* begin *

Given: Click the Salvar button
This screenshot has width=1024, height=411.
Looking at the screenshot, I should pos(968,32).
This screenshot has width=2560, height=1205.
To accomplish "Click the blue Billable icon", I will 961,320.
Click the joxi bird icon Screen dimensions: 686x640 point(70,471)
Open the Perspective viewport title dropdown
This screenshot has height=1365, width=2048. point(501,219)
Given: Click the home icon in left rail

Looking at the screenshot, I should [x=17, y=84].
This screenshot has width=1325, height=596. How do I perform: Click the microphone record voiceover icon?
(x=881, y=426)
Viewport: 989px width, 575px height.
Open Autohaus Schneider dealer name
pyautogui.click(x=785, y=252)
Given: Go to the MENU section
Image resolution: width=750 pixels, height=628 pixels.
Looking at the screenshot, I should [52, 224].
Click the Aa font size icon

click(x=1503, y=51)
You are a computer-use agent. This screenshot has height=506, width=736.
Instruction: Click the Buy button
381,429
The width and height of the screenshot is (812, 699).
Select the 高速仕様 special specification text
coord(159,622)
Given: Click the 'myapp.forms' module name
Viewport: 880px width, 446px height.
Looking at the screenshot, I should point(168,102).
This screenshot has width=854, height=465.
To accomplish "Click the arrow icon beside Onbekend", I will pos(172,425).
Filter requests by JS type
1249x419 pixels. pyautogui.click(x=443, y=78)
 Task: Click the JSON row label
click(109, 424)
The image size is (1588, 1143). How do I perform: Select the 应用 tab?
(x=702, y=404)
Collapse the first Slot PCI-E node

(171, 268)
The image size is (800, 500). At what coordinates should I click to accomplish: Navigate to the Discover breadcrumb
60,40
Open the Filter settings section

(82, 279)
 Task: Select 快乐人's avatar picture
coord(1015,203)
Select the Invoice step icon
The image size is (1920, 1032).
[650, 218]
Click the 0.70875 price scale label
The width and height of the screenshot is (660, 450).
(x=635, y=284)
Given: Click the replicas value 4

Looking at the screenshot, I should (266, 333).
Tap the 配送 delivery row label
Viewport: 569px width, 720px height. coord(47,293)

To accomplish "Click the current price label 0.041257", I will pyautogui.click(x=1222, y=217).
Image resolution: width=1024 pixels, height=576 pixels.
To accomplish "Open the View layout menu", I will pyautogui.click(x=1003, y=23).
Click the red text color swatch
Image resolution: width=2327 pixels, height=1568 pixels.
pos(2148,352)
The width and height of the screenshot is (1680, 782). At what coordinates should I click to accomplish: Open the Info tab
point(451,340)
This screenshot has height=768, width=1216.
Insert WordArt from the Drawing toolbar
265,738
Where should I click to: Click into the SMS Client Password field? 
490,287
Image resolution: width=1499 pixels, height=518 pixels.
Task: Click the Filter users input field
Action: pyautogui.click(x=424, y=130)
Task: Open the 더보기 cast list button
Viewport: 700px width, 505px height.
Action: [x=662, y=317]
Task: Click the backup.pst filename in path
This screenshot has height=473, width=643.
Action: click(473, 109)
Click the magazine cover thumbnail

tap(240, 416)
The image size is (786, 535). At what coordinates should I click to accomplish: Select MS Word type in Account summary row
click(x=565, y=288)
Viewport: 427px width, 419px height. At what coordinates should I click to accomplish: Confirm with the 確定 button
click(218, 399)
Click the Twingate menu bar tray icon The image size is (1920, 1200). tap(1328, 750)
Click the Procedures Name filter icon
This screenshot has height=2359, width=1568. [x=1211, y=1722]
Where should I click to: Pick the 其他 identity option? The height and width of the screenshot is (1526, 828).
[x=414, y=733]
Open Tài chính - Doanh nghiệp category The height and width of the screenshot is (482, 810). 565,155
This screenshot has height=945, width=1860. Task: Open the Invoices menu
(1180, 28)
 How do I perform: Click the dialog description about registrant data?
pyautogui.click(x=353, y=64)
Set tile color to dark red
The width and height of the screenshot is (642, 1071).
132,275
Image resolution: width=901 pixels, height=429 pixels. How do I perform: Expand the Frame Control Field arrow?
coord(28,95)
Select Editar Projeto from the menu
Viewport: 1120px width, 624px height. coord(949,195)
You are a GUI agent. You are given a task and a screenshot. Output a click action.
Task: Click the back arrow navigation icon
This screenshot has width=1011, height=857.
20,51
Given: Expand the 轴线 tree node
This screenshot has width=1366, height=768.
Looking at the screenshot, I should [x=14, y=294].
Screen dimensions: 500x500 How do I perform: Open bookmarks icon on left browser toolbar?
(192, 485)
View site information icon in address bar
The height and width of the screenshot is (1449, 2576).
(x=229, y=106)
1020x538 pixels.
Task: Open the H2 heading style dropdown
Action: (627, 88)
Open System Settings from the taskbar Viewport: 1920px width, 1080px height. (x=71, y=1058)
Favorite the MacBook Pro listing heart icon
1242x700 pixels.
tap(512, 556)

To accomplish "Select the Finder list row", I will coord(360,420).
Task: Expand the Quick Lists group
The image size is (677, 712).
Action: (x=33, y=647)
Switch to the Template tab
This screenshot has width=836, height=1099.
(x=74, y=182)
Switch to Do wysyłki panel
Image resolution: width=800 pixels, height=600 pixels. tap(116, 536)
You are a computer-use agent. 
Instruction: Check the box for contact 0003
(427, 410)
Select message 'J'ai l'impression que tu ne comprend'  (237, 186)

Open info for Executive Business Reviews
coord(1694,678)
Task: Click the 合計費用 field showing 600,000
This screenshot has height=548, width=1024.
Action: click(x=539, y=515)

* end *

# REQUIRED TASK:
Copy every line of the rows above exactly as it appears, keeping the line breaks, blank lines and spacing unchanged.

# FINISHED ANSWER:
Given: Click the Salvar button
This screenshot has width=1024, height=411.
Looking at the screenshot, I should pos(968,32).
This screenshot has width=2560, height=1205.
To accomplish "Click the blue Billable icon", I will 961,320.
Click the joxi bird icon Screen dimensions: 686x640 point(70,471)
Open the Perspective viewport title dropdown
This screenshot has height=1365, width=2048. point(501,219)
Given: Click the home icon in left rail

Looking at the screenshot, I should [x=17, y=84].
This screenshot has width=1325, height=596. How do I perform: Click the microphone record voiceover icon?
(x=881, y=426)
Viewport: 989px width, 575px height.
Open Autohaus Schneider dealer name
pyautogui.click(x=785, y=252)
Given: Go to the MENU section
Image resolution: width=750 pixels, height=628 pixels.
Looking at the screenshot, I should [52, 224].
Click the Aa font size icon

click(x=1503, y=51)
You are a computer-use agent. This screenshot has height=506, width=736.
Instruction: Click the Buy button
381,429
The width and height of the screenshot is (812, 699).
Select the 高速仕様 special specification text
coord(159,622)
Given: Click the 'myapp.forms' module name
Viewport: 880px width, 446px height.
Looking at the screenshot, I should point(168,102).
This screenshot has width=854, height=465.
To accomplish "Click the arrow icon beside Onbekend", I will pos(172,425).
Filter requests by JS type
1249x419 pixels. pyautogui.click(x=443, y=78)
 Task: Click the JSON row label
click(109, 424)
The image size is (1588, 1143). How do I perform: Select the 应用 tab?
(x=702, y=404)
Collapse the first Slot PCI-E node

(171, 268)
The image size is (800, 500). At what coordinates should I click to accomplish: Navigate to the Discover breadcrumb
60,40
Open the Filter settings section

(82, 279)
 Task: Select 快乐人's avatar picture
coord(1015,203)
Select the Invoice step icon
The image size is (1920, 1032).
[650, 218]
Click the 0.70875 price scale label
The width and height of the screenshot is (660, 450).
(x=635, y=284)
Given: Click the replicas value 4

Looking at the screenshot, I should (266, 333).
Tap the 配送 delivery row label
Viewport: 569px width, 720px height. coord(47,293)

To accomplish "Click the current price label 0.041257", I will pyautogui.click(x=1222, y=217).
Image resolution: width=1024 pixels, height=576 pixels.
To accomplish "Open the View layout menu", I will pyautogui.click(x=1003, y=23).
Click the red text color swatch
Image resolution: width=2327 pixels, height=1568 pixels.
pos(2148,352)
The width and height of the screenshot is (1680, 782). At what coordinates should I click to accomplish: Open the Info tab
point(451,340)
This screenshot has height=768, width=1216.
Insert WordArt from the Drawing toolbar
265,738
Where should I click to: Click into the SMS Client Password field? 
490,287
Image resolution: width=1499 pixels, height=518 pixels.
Task: Click the Filter users input field
Action: pyautogui.click(x=424, y=130)
Task: Open the 더보기 cast list button
Viewport: 700px width, 505px height.
Action: [x=662, y=317]
Task: Click the backup.pst filename in path
This screenshot has height=473, width=643.
Action: click(473, 109)
Click the magazine cover thumbnail

tap(240, 416)
The image size is (786, 535). At what coordinates should I click to accomplish: Select MS Word type in Account summary row
click(x=565, y=288)
Viewport: 427px width, 419px height. At what coordinates should I click to accomplish: Confirm with the 確定 button
click(218, 399)
Click the Twingate menu bar tray icon The image size is (1920, 1200). tap(1328, 750)
Click the Procedures Name filter icon
This screenshot has height=2359, width=1568. [x=1211, y=1722]
Where should I click to: Pick the 其他 identity option? The height and width of the screenshot is (1526, 828).
[x=414, y=733]
Open Tài chính - Doanh nghiệp category The height and width of the screenshot is (482, 810). 565,155
This screenshot has height=945, width=1860. Task: Open the Invoices menu
(1180, 28)
 How do I perform: Click the dialog description about registrant data?
pyautogui.click(x=353, y=64)
Set tile color to dark red
The width and height of the screenshot is (642, 1071).
132,275
Image resolution: width=901 pixels, height=429 pixels. How do I perform: Expand the Frame Control Field arrow?
coord(28,95)
Select Editar Projeto from the menu
Viewport: 1120px width, 624px height. coord(949,195)
You are a GUI agent. You are given a task and a screenshot. Output a click action.
Task: Click the back arrow navigation icon
This screenshot has width=1011, height=857.
20,51
Given: Expand the 轴线 tree node
This screenshot has width=1366, height=768.
Looking at the screenshot, I should [x=14, y=294].
Screen dimensions: 500x500 How do I perform: Open bookmarks icon on left browser toolbar?
(192, 485)
View site information icon in address bar
The height and width of the screenshot is (1449, 2576).
(x=229, y=106)
1020x538 pixels.
Task: Open the H2 heading style dropdown
Action: (627, 88)
Open System Settings from the taskbar Viewport: 1920px width, 1080px height. (x=71, y=1058)
Favorite the MacBook Pro listing heart icon
1242x700 pixels.
tap(512, 556)

To accomplish "Select the Finder list row", I will coord(360,420).
Task: Expand the Quick Lists group
The image size is (677, 712).
Action: (x=33, y=647)
Switch to the Template tab
This screenshot has width=836, height=1099.
(x=74, y=182)
Switch to Do wysyłki panel
Image resolution: width=800 pixels, height=600 pixels. tap(116, 536)
You are a computer-use agent. 
Instruction: Check the box for contact 0003
(427, 410)
Select message 'J'ai l'impression que tu ne comprend'  (237, 186)

Open info for Executive Business Reviews
coord(1694,678)
Task: Click the 合計費用 field showing 600,000
This screenshot has height=548, width=1024.
Action: click(x=539, y=515)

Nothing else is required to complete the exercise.